Giorno per giorno – 08 Ottobre 2009

Carissimi,

“Quale padre tra voi, se il figlio gli chiede un pesce, gli darà una serpe al posto del pesce? O se gli chiede un uovo, gli darà uno scorpione? Se voi dunque, che siete cattivi, sapete dare cose buone ai vostri figli, quanto più il Padre vostro del cielo darà lo Spirito Santo a quelli che glielo chiedono” (Lc 11, 11-13). Il brano che precede il Vangelo di oggi, (noi l’avremmo dovuto ascoltare ieri), era quello in cui Gesù insegna ai discepoli il Padre nostro (Lc 11, 2-4). Cioè, cosa chiedere nella preghiera, a chi e per chi. Cosa? Il pane, il perdono, ricevuto e offerto, e l’essere preservati dalla tentazione. A chi? A Dio, che è il Padre. Per chi? Per tutti, dato che, se Lui ci è Padre, noi siamo necessariamente fratelli. E se la preghiera non si limita ad una ripetizione meccanica delle parole, ma chiede di diventare vita, c’è da disperarsi. Oggi Gesù ci insegna l’insistenza, anzi, di più, l’impertinenza, nella preghiera (Lc 11, 5-8) e ce ne garantisce l’efficacia (v.9-13). Con una piccola non irrilevante precisazione: “Quanto più il Padre vostro del cielo darà lo Spirito Santo a quelli che glielo chiedono!”. È il suo Spirito che noi gli si deve chiedere. Niente di meno. È il suo Spirito che ci permette di chiamarlo “Abba, Padre” (Gal 4,6). E, conseguentemente (ma che fatica per Lui), ci può portare a comportarci come figli. Come Gesù.         

 

Il nostro calendario ci porta la memoria di Sergio di Radonež, patriarca dei monaci della Russia ortodossa, e di Penny Lernoux, giornalista in difesa dei poveri in America Latina.

 

08_SERGIO_DE_RADONEZH_II.jpgBartolomeo,  questo era il suo nome di battesimo, era nato il 3 maggio del 1313,  a Rostov Vielikij (Russia).  Da piccolo, con tutta la buona volontà, non gli riusciva proprio di imparare a leggere.
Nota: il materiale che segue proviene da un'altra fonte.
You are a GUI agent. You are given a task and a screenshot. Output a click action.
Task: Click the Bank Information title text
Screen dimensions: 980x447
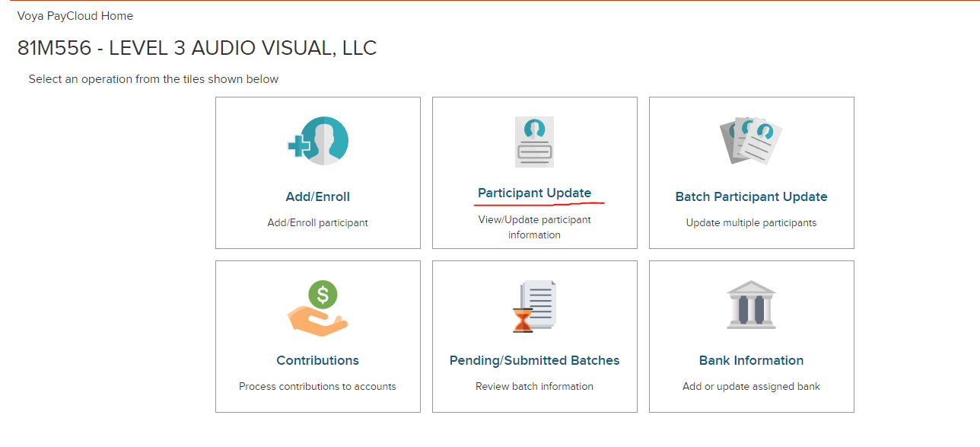coord(751,359)
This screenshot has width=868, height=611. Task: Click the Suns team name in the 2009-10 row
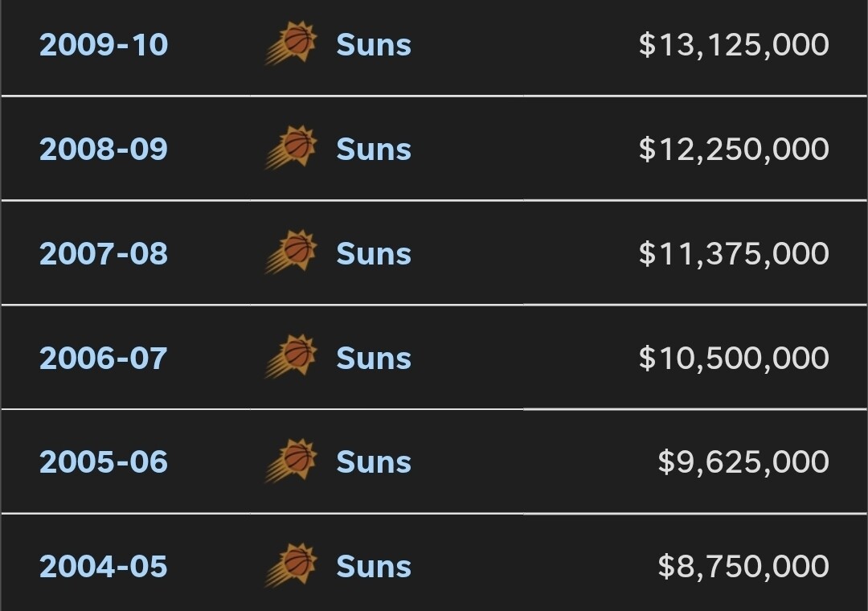(374, 45)

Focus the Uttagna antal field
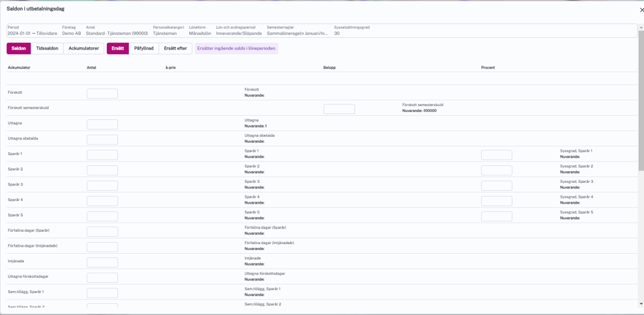coord(102,124)
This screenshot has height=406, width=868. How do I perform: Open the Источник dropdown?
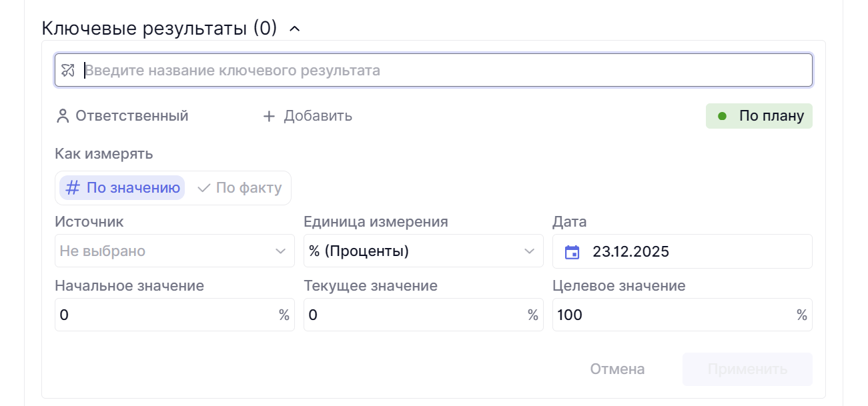click(x=174, y=251)
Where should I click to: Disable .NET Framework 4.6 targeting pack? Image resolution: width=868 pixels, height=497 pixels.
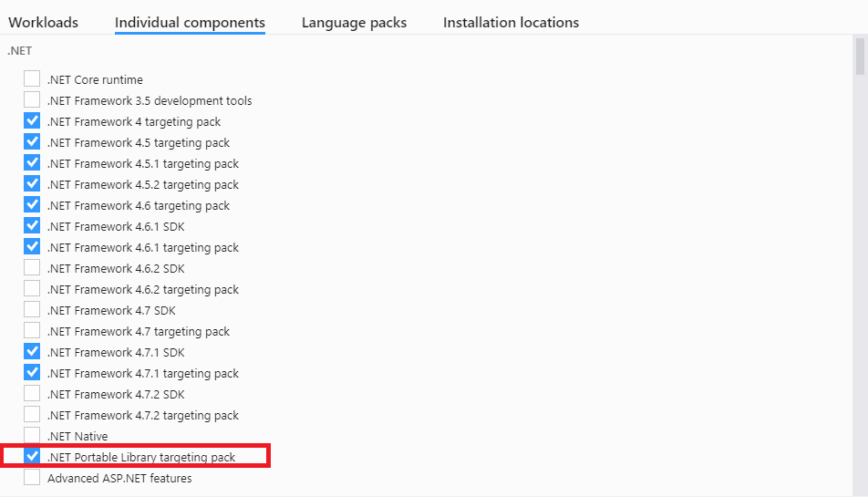[x=32, y=205]
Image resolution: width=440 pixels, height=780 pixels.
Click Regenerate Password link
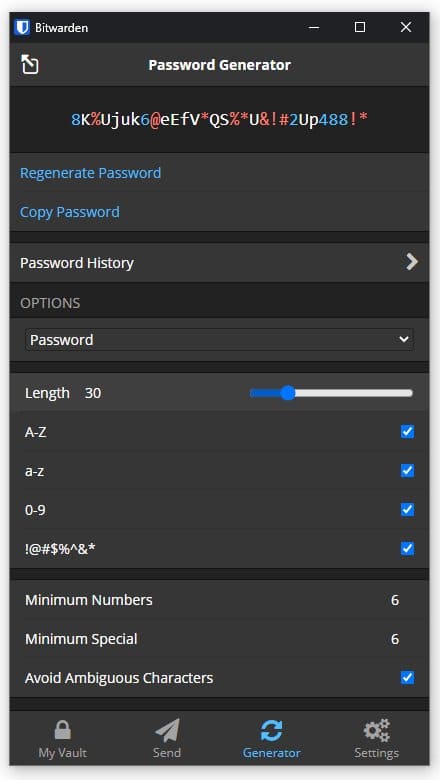click(x=90, y=173)
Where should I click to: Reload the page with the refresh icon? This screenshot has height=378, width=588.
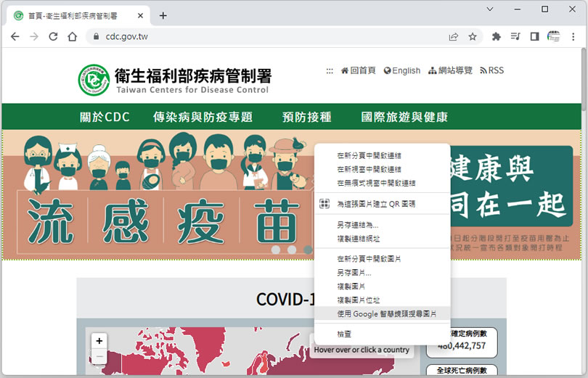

Finché un giorno incontrò un monaco. E gli confidò il suo cruccio piangendo. Quello allora lo benedisse, gli diede un po’ di pane e gli disse: Va con Dio. Da allora fu tutto più facile. Quando ebbe poco più di vent’anni, decise di ritirarsi con il fratello Stefano in una foresta, non lontano dal villaggio di Radonež, nei pressi di Mosca, dove qualche anno prima la famiglia si era trasferita. Costruì una cappella dedicata alla Trinità, dove il 7 ottobre del 1337 ricevette l’abito monastico, assumendo il nome Sergio. Nonostante la solitudine, i disagi e i pericoli della vita nella foresta,  giunsero presto altri uomini, desiderosi di imitarne l´esempio che, pochi anni più tardi lo vollero come loro igùmeno (abate). In breve la Comunità monastica crebbe in modo considerevole e  Sergio seppe guidarla con grande umiltà ma anche con fermezza. Fondò molti altri monasteri e la sua fama si diffuse moltissimo. Tipico santo contadino, alieno da ogni intellettualismo, era semplice, umile, serio e gentile e visse una vita di preghiera, digiuno e lavoro. Insegnò ai suoi monaci che la fuga dal  mondo e dalla sua logica non esimeva, ma, al contrario, imponeva spirito di servizio e aiuto concreto nei confronti del prossimo, oltre che la pratica rigorosa della povertà, a livello personale e comunitario. Pochi mesi prima di morire, convocati i suoi monaci, nominò il suo successore. Quando poi sentì vicina la morte, li mandò a chiamare,  diede loro le ultime istruzioni spirituali, ricevette i sacramenti e, sollevate le mani al cielo, rese l’anima a Dio. Era il 25 settembre del 1392 (corrispondente nel calendario gregoriano all’8 ottobre).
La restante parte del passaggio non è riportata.